(Data shown begins)
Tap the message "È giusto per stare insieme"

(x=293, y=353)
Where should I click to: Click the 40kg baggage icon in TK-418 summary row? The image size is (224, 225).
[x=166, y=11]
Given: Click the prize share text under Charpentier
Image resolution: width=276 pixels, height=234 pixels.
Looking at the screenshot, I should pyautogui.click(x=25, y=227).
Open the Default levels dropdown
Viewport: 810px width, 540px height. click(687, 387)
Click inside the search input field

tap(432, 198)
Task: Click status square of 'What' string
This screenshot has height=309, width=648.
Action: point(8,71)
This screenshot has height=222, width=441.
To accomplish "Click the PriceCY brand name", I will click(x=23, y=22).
(Data shown ends)
(Data shown begins)
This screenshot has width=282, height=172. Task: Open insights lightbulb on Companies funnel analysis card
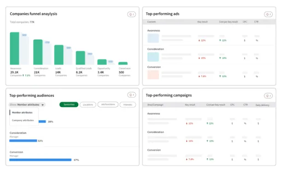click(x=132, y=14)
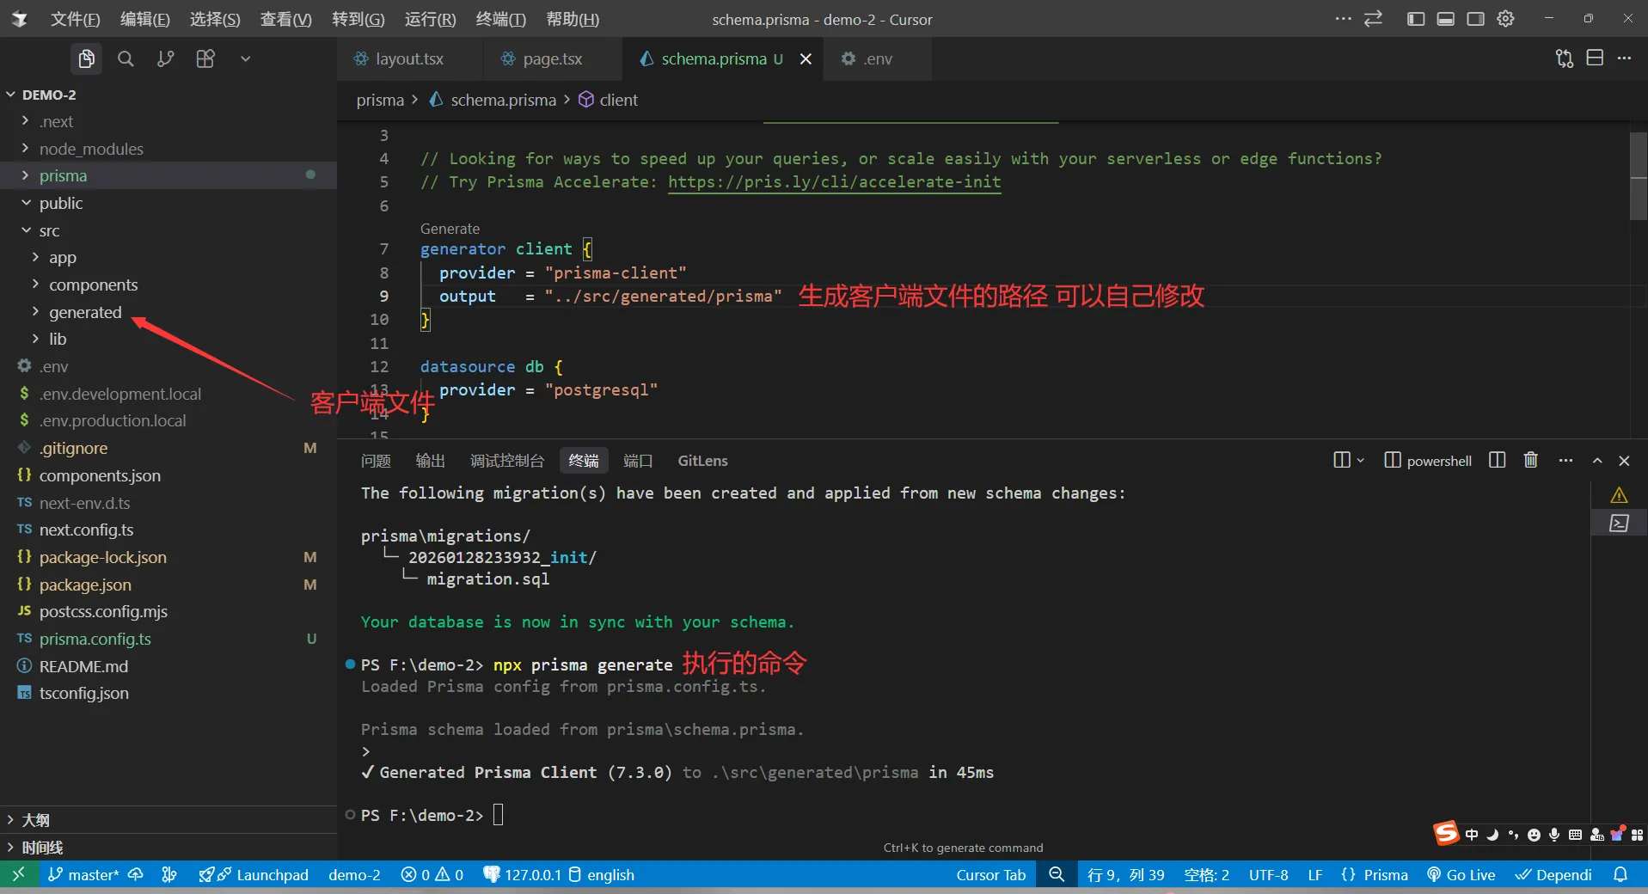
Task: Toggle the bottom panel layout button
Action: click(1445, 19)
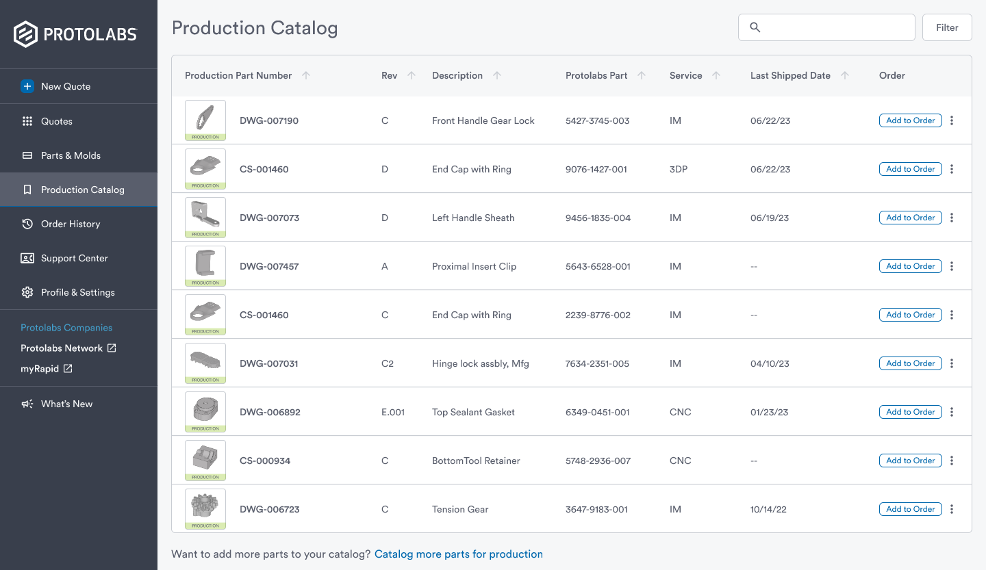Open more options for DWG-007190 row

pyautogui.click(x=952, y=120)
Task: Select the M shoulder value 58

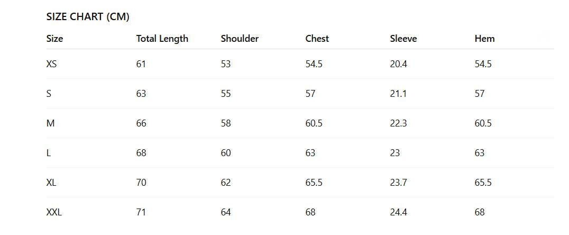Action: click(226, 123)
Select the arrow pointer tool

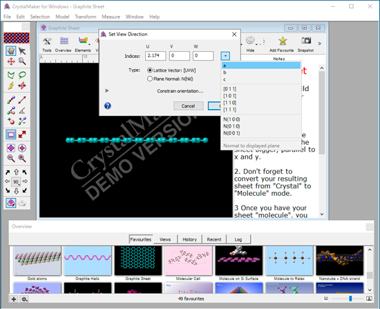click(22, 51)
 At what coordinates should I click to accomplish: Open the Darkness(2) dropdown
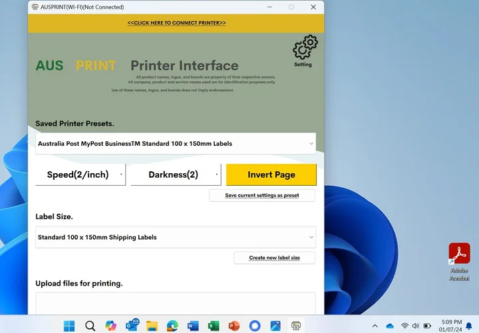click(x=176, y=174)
(Data shown ends)
Beginning with the line containing "Where should I" in the material above, copy every line exactly until you have copied the line containing "Given: Click the".

Where should I click to: Click the 40kg baggage icon in TK-418 summary row? The image size is (224, 225).
[x=166, y=11]
Given: Click the prize share text under Charpentier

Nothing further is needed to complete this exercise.